> **Exercise requirements**
Rewrite the text about the IVF raffle from "The Orlando-based conference" up to and including "IVF, Niki conceived!", switching "raffles off" to "gives away".

Niki and Fred Trusty were married in 2007 after they'd been a couple for five years. They began trying to have a baby from the day of their wedding, but by May of 2009, the Ocoee, Fla.; couple had shelled out thousands of dollars on gynecologists' bills with no baby to show for their effort and expense. They decided to give in vitro fertilization (IVF) a try, even though they knew it would be expensive.
IVF costs run from $10,000 to $15,000 for each attempt and none of it would be covered by the Trusty's insurance. Meantime, the couple decided to attend a yearly conference called Paths to Parenthood.
The Orlando-based conference is organized by Fertile Dreams, a local nonprofit organization that helps promote building families through fertility treatments and adoption. The charity raffles off a unique prize at each annual conference: a single cycle of IVF treatment. Most, though not all of the winners' expenses are covered. Fred calculated the odds and decided to buy a ticket. But then he got carried away and bought 20 tickets to the tune of $500. Three days after purchasing the tickets, the Trusty's found out they'd won the lottery. Only two months later, after her very first attempt at IVF, Niki conceived!
There was some luck involved outside of being the lucky winners of the raffle. The physician harvested 18 eggs from Niki. Fifteen were deemed suitable for fertilization, but five days later, only two eggs were still viable. The physician implanted both of them into Niki's womb. One made it, and became Harrison Trusty, a son.
Their physician Mark Trolice, a specialist in reproductive endocrinologist and infertility knew just how blessed the couple felt. Though Trolice had already chosen his specialty before he married, as it turned out, he and his wife had trouble conceiving. They were one of the one in every eight couples who turn out to be infertile.
Trolice and his wife tried to conceive over a period of 10 years while they suffered from every imaginable complication including miscarriage and ectopic pregnancy. Trolice said he'd listen to his patients cry all day over their inability to conceive, and then he'd come home and cry with his wife in the evenings. Today, the couple has five adopted kids.
It was Dr. Trolice's own journey in infertility that made him feel he wanted to do something to help others and so he started Fertile Dreams. The charity offers information, the IVF raffle, and $30,000 in grants each year for three couples to use for IVF treatment anywhere within the U.S.

(Saved entries)
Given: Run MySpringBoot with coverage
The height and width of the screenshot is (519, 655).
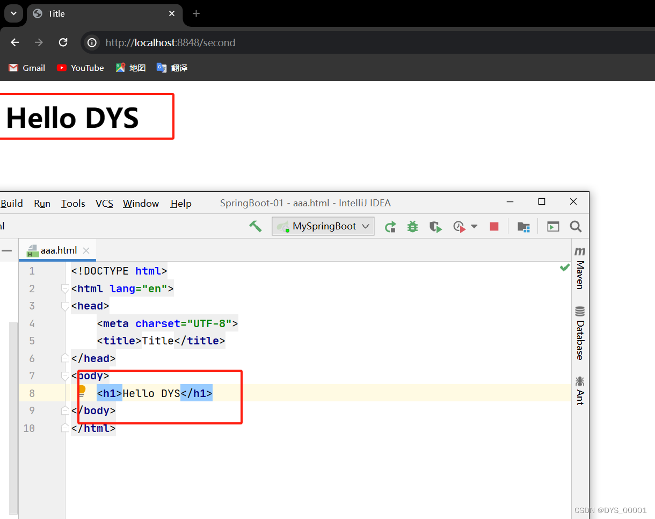Looking at the screenshot, I should click(435, 226).
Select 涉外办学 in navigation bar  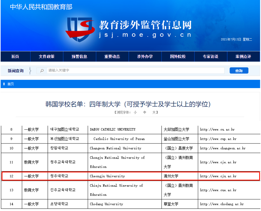(145, 57)
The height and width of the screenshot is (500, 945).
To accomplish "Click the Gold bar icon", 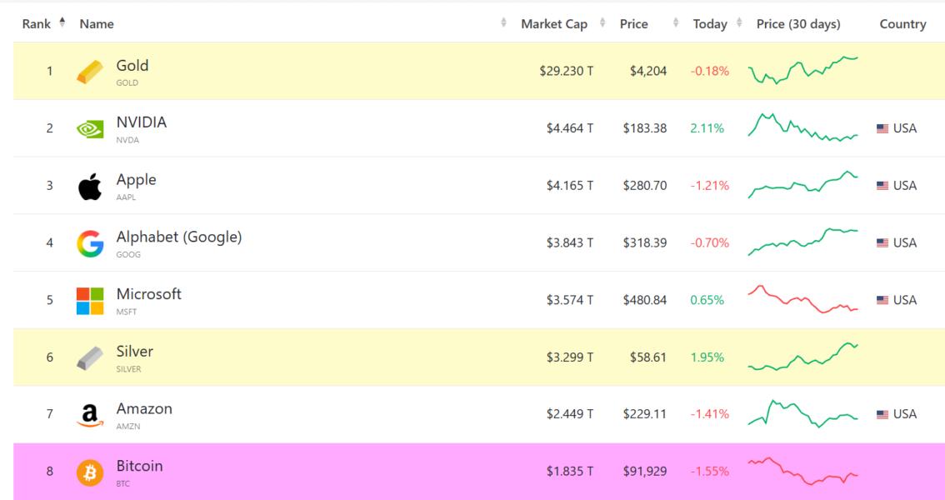I will (x=90, y=72).
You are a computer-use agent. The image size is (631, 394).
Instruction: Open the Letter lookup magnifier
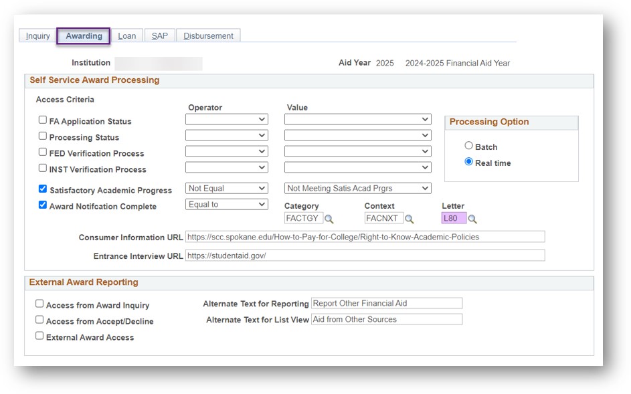(472, 219)
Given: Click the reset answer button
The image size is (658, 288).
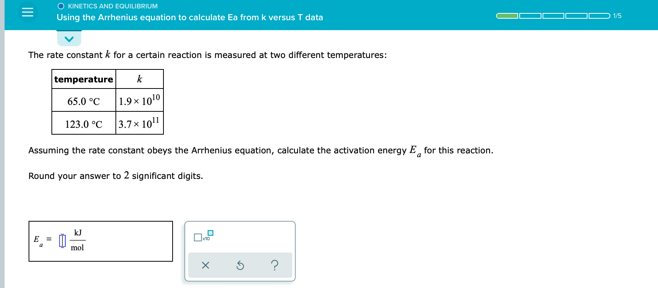Looking at the screenshot, I should tap(240, 265).
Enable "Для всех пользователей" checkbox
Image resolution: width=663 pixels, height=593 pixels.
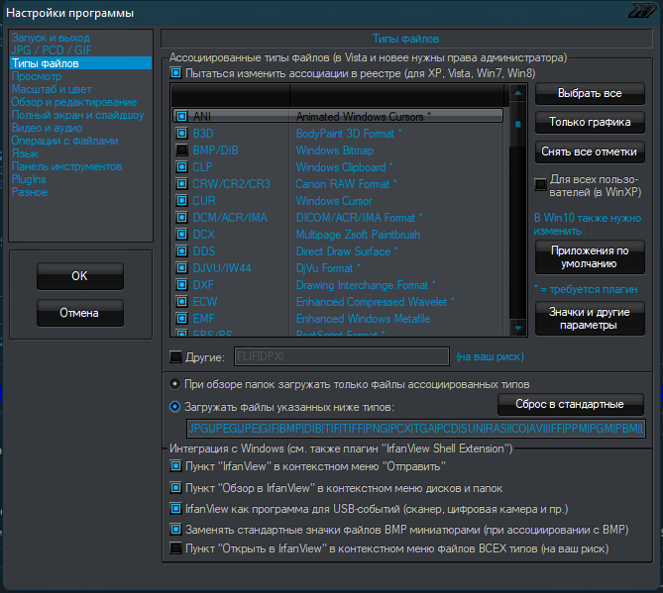540,183
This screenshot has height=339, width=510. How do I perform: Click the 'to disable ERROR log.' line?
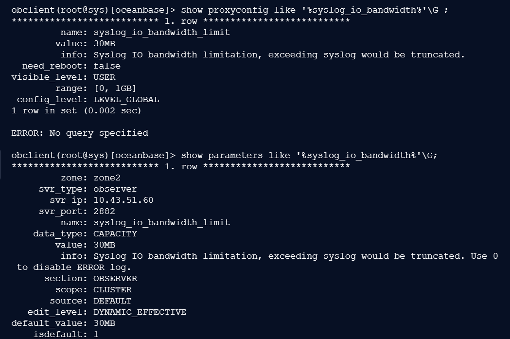(74, 267)
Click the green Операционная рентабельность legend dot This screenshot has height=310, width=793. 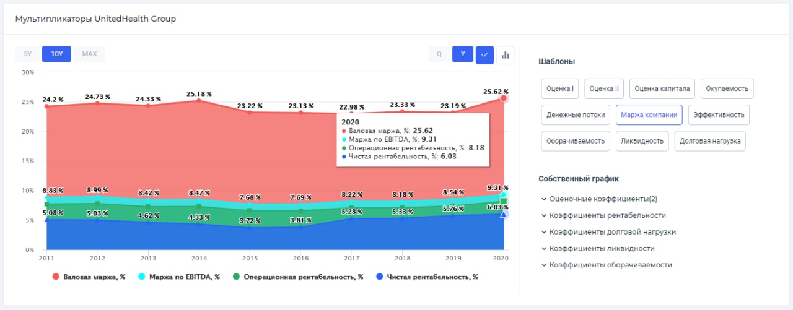click(235, 277)
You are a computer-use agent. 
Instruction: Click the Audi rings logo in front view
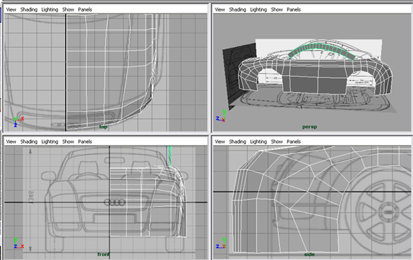(115, 203)
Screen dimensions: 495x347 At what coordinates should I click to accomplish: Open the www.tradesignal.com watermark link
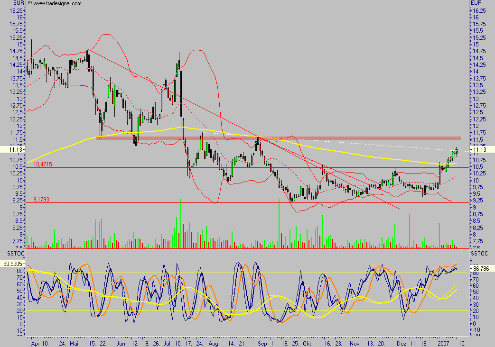coord(57,3)
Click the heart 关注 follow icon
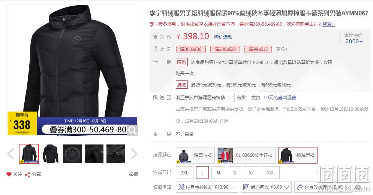 tap(9, 174)
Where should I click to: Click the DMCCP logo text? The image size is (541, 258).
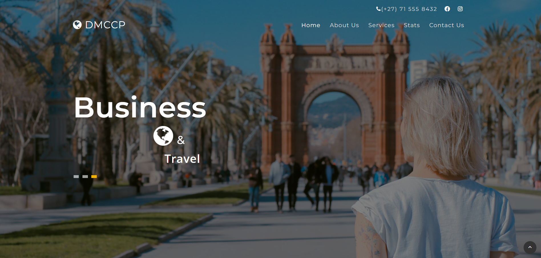(x=105, y=25)
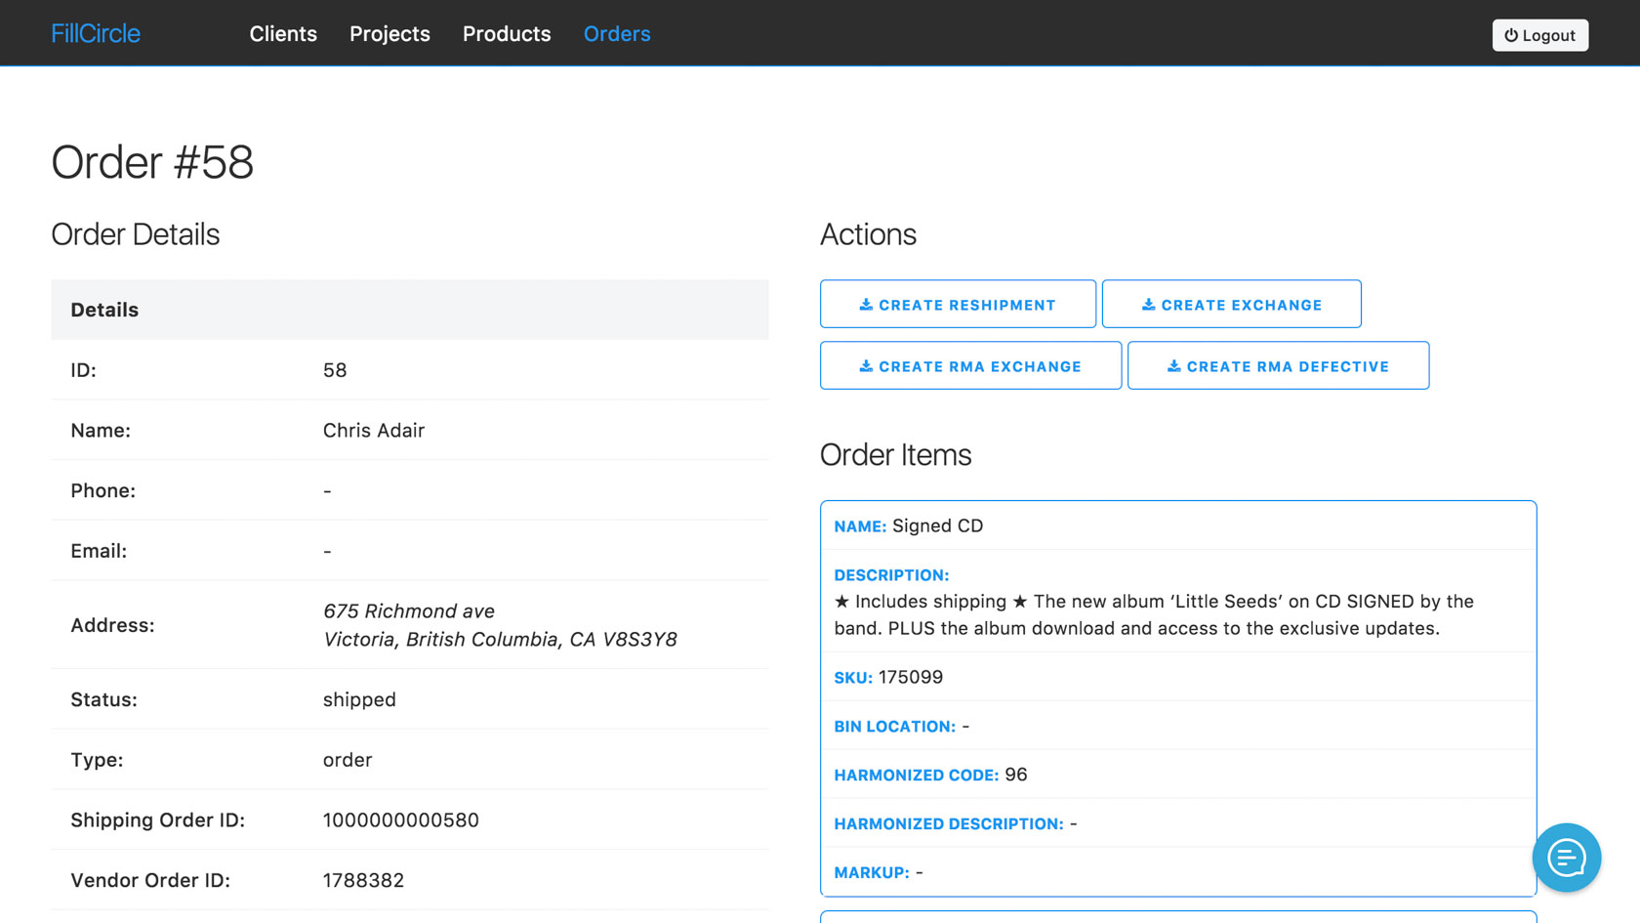Select the customer name Chris Adair
The image size is (1640, 923).
pos(374,431)
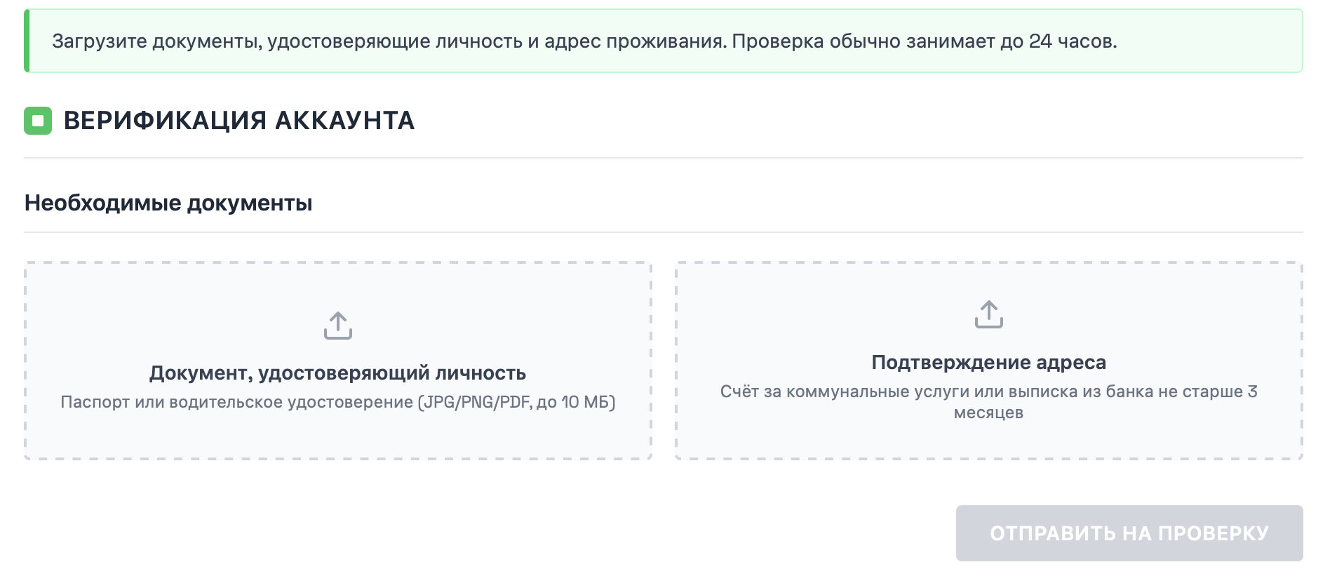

> **Written response**
The Orlando-based conference is organized by Fertile Dreams, a local nonprofit organization that helps promote building families through fertility treatments and adoption. The charity gives away a unique prize at each annual conference: a single cycle of IVF treatment. Most, though not all of the winners' expenses are covered. Fred calculated the odds and decided to buy a ticket. But then he got carried away and bought 20 tickets to the tune of $500. Three days after purchasing the tickets, the Trusty's found out they'd won the lottery. Only two months later, after her very first attempt at IVF, Niki conceived!